▼

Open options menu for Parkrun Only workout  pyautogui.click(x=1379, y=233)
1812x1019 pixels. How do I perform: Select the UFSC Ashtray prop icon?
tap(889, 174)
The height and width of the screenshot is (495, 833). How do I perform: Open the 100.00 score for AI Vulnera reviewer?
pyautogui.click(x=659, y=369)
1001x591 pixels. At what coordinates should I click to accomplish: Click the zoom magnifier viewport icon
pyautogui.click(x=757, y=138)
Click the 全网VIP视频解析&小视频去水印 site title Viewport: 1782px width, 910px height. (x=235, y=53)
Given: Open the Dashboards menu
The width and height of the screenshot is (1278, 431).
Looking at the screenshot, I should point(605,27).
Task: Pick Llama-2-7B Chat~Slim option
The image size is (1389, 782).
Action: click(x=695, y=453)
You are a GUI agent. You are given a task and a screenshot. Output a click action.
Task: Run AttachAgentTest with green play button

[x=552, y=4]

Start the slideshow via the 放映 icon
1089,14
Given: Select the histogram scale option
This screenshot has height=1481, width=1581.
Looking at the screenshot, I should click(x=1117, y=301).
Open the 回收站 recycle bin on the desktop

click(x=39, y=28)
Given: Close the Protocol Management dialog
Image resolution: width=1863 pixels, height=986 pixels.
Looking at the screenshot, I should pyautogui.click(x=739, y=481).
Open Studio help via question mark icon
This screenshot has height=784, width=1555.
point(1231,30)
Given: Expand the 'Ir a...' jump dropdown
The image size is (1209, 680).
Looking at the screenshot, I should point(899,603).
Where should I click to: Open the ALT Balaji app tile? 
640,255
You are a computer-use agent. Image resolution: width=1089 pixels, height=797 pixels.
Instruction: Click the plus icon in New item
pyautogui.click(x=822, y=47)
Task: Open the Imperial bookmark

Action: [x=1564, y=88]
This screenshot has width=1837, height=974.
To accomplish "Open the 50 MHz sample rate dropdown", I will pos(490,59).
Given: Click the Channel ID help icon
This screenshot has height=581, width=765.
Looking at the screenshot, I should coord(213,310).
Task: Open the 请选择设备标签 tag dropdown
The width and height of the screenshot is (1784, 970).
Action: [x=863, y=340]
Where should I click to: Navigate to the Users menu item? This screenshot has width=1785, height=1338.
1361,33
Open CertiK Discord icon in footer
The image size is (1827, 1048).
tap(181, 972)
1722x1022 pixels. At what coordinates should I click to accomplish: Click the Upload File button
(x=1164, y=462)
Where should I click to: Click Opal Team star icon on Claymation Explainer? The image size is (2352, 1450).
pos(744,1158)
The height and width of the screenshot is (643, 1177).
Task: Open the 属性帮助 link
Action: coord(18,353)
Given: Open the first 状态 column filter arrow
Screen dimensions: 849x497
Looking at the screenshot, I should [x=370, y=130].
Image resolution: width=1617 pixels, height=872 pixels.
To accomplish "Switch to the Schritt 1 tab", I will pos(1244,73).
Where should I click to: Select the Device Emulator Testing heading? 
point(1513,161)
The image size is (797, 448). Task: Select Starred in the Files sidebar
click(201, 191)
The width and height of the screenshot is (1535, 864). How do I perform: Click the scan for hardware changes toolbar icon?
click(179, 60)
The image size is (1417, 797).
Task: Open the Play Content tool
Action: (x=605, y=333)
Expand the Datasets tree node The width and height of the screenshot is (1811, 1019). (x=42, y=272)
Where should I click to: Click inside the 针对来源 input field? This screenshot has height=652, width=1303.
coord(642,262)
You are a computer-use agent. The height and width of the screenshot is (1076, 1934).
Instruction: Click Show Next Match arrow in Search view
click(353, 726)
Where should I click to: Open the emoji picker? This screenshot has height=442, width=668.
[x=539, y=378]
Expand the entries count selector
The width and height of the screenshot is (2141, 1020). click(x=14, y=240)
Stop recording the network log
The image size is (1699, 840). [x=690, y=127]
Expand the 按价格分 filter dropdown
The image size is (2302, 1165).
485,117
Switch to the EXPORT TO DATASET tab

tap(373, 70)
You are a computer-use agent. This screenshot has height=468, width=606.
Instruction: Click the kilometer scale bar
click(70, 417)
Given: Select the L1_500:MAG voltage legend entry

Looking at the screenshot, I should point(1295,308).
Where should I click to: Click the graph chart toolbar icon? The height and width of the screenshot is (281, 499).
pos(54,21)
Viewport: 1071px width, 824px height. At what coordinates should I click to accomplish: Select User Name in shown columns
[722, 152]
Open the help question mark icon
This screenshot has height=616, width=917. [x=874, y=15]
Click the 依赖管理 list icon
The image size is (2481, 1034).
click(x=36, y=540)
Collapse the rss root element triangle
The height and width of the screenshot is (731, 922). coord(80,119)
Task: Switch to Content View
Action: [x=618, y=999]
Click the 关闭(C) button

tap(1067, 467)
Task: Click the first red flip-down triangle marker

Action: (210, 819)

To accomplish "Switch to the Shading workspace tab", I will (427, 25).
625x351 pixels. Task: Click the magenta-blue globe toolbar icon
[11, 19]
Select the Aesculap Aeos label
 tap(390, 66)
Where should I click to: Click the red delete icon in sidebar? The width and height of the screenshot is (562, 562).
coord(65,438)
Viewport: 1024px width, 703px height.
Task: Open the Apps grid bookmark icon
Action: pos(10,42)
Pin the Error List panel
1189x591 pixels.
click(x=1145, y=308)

▲

- _Task prompt_: Return the material above in full, exactly as it appears.

- _Answer_:
Open options menu for Parkrun Only workout  pyautogui.click(x=1379, y=233)
1812x1019 pixels. How do I perform: Select the UFSC Ashtray prop icon?
tap(889, 174)
The height and width of the screenshot is (495, 833). How do I perform: Open the 100.00 score for AI Vulnera reviewer?
pyautogui.click(x=659, y=369)
1001x591 pixels. At what coordinates should I click to accomplish: Click the zoom magnifier viewport icon
pyautogui.click(x=757, y=138)
Click the 全网VIP视频解析&小视频去水印 site title Viewport: 1782px width, 910px height. (x=235, y=53)
Given: Open the Dashboards menu
The width and height of the screenshot is (1278, 431).
Looking at the screenshot, I should point(605,27).
Task: Pick Llama-2-7B Chat~Slim option
The image size is (1389, 782).
Action: click(x=695, y=453)
You are a GUI agent. You are given a task and a screenshot. Output a click action.
Task: Run AttachAgentTest with green play button

[x=552, y=4]

Start the slideshow via the 放映 icon
1089,14
Given: Select the histogram scale option
This screenshot has height=1481, width=1581.
Looking at the screenshot, I should click(x=1117, y=301).
Open the 回收站 recycle bin on the desktop

click(x=39, y=28)
Given: Close the Protocol Management dialog
Image resolution: width=1863 pixels, height=986 pixels.
Looking at the screenshot, I should pyautogui.click(x=739, y=481).
Open Studio help via question mark icon
This screenshot has height=784, width=1555.
point(1231,30)
Given: Expand the 'Ir a...' jump dropdown
The image size is (1209, 680).
Looking at the screenshot, I should point(899,603).
Where should I click to: Open the ALT Balaji app tile? 
640,255
You are a computer-use agent. Image resolution: width=1089 pixels, height=797 pixels.
Instruction: Click the plus icon in New item
pyautogui.click(x=822, y=47)
Task: Open the Imperial bookmark

Action: [x=1564, y=88]
This screenshot has width=1837, height=974.
To accomplish "Open the 50 MHz sample rate dropdown", I will pos(490,59).
Given: Click the Channel ID help icon
This screenshot has height=581, width=765.
Looking at the screenshot, I should coord(213,310).
Task: Open the 请选择设备标签 tag dropdown
The width and height of the screenshot is (1784, 970).
Action: [x=863, y=340]
Where should I click to: Navigate to the Users menu item? This screenshot has width=1785, height=1338.
1361,33
Open CertiK Discord icon in footer
The image size is (1827, 1048).
tap(181, 972)
1722x1022 pixels. At what coordinates should I click to accomplish: Click the Upload File button
(x=1164, y=462)
Where should I click to: Click Opal Team star icon on Claymation Explainer? The image size is (2352, 1450).
pos(744,1158)
The height and width of the screenshot is (643, 1177).
Task: Open the 属性帮助 link
Action: coord(18,353)
Given: Open the first 状态 column filter arrow
Screen dimensions: 849x497
Looking at the screenshot, I should [x=370, y=130].
Image resolution: width=1617 pixels, height=872 pixels.
To accomplish "Switch to the Schritt 1 tab", I will pos(1244,73).
Where should I click to: Select the Device Emulator Testing heading? 
point(1513,161)
The image size is (797, 448). Task: Select Starred in the Files sidebar
click(201, 191)
The width and height of the screenshot is (1535, 864). How do I perform: Click the scan for hardware changes toolbar icon?
click(179, 60)
The image size is (1417, 797).
Task: Open the Play Content tool
Action: (x=605, y=333)
Expand the Datasets tree node The width and height of the screenshot is (1811, 1019). (x=42, y=272)
Where should I click to: Click inside the 针对来源 input field? This screenshot has height=652, width=1303.
coord(642,262)
You are a computer-use agent. The height and width of the screenshot is (1076, 1934).
Instruction: Click Show Next Match arrow in Search view
click(353, 726)
Where should I click to: Open the emoji picker? This screenshot has height=442, width=668.
[x=539, y=378]
Expand the entries count selector
The width and height of the screenshot is (2141, 1020). click(x=14, y=240)
Stop recording the network log
The image size is (1699, 840). [x=690, y=127]
Expand the 按价格分 filter dropdown
The image size is (2302, 1165).
485,117
Switch to the EXPORT TO DATASET tab

tap(373, 70)
You are a computer-use agent. This screenshot has height=468, width=606.
Instruction: Click the kilometer scale bar
click(70, 417)
Given: Select the L1_500:MAG voltage legend entry

Looking at the screenshot, I should point(1295,308).
Where should I click to: Click the graph chart toolbar icon? The height and width of the screenshot is (281, 499).
pos(54,21)
Viewport: 1071px width, 824px height. At what coordinates should I click to accomplish: Select User Name in shown columns
[722, 152]
Open the help question mark icon
This screenshot has height=616, width=917. [x=874, y=15]
Click the 依赖管理 list icon
The image size is (2481, 1034).
click(x=36, y=540)
Collapse the rss root element triangle
The height and width of the screenshot is (731, 922). coord(80,119)
Task: Switch to Content View
Action: [x=618, y=999]
Click the 关闭(C) button

tap(1067, 467)
Task: Click the first red flip-down triangle marker

Action: (210, 819)

To accomplish "Switch to the Shading workspace tab", I will (427, 25).
625x351 pixels. Task: Click the magenta-blue globe toolbar icon
[11, 19]
Select the Aesculap Aeos label
 tap(390, 66)
Where should I click to: Click the red delete icon in sidebar? The width and height of the screenshot is (562, 562).
coord(65,438)
Viewport: 1024px width, 703px height.
Task: Open the Apps grid bookmark icon
Action: pos(10,42)
Pin the Error List panel
1189x591 pixels.
click(x=1145, y=308)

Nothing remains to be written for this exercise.